Butterfly genus in family Lycaenidae

Aslauga is a genus of butterflies in the family Lycaenidae. They are associated with other insects and found only in the Afrotropical realm. They are small usually grey-blue or grey-purple butterflies with a distinctive, but widely varied wing shape, especially pronounced in A. pandora. They are forest butterflies of the Congolian forests and Lower Guinean forests.

Original description by William Forsell Kirby:

"Wings short and broad, very densely scaled; anterior wings strongly curved outwards in the middle of the hind margin; posterior wings with a concavity on the inner margin at the anal angle.
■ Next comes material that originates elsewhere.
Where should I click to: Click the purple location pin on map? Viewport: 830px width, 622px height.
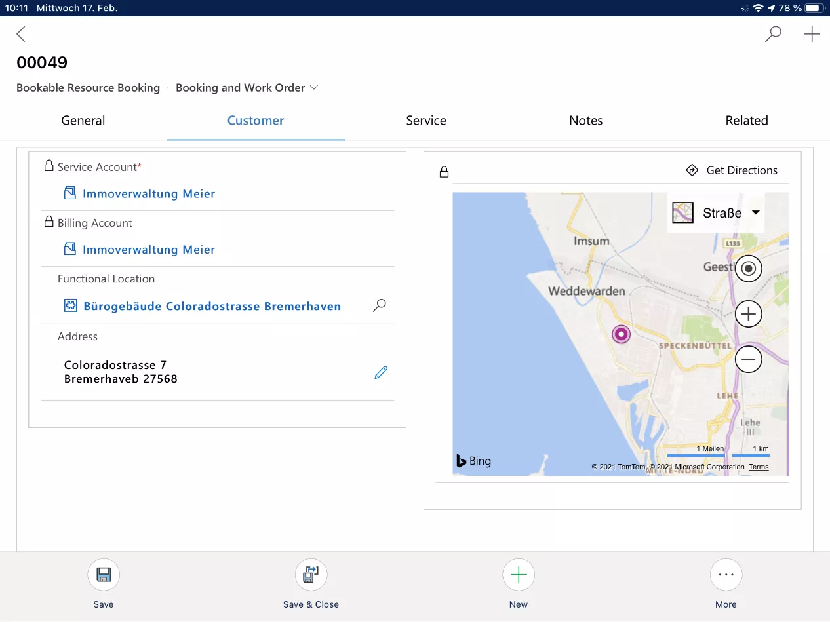pyautogui.click(x=620, y=334)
Anterior wings with the subcostal nervure five-branched, the first two branches emitted near together before the end of the cell and parallel, the other three short and emitted near the apex of the wing; the third and fourth parallel, running into the costa before the apex, the fifth running to the hind margin just below the apex".

==Species==
- Aslauga abri Collins & Libert, 1997
- Aslauga atrophifurca Cottrell, 1981
- Aslauga aura Druce, 1913
- Aslauga australis Cottrell, 1981
- Aslauga bella Bethune-Baker, 1913
- Aslauga bitjensis Bethune-Baker, 1925
- Aslauga bouyeri Libert, 1994
- Aslauga camerunica Stempffer, 1969
- Aslauga confusa Libert, 1994
- Aslauga ernesti (Karsch, 1895)
- Aslauga febe (Libert, 1994)
- Aslauga guineensis Collins & Libert, 1997
- Aslauga imitans Libert, 1994
- Aslauga kallimoides Schultze, 1912
- Aslauga karamoja (Libert, 1994)
- Aslauga katangana (Romieux, 1937)
- Aslauga lamborni Bethune-Baker, 1914
- Aslauga latifurca Cottrell, 1981
- Aslauga marginalis Kirby, 1890
- Aslauga marshalli Butler, 1898
- Aslauga modesta Schultze, 1923
- Aslauga orientalis Cottrell, 1981
- Aslauga pandora Druce, 1913
- Aslauga prouvosti Libert & Bouyer, 1997
- Aslauga purpurascens Holland, 1890
- Aslauga satyroides Libert, 1994
- Aslauga tanga Libert & Collins, 1997
- Aslauga vininga (Hewitson, 1875)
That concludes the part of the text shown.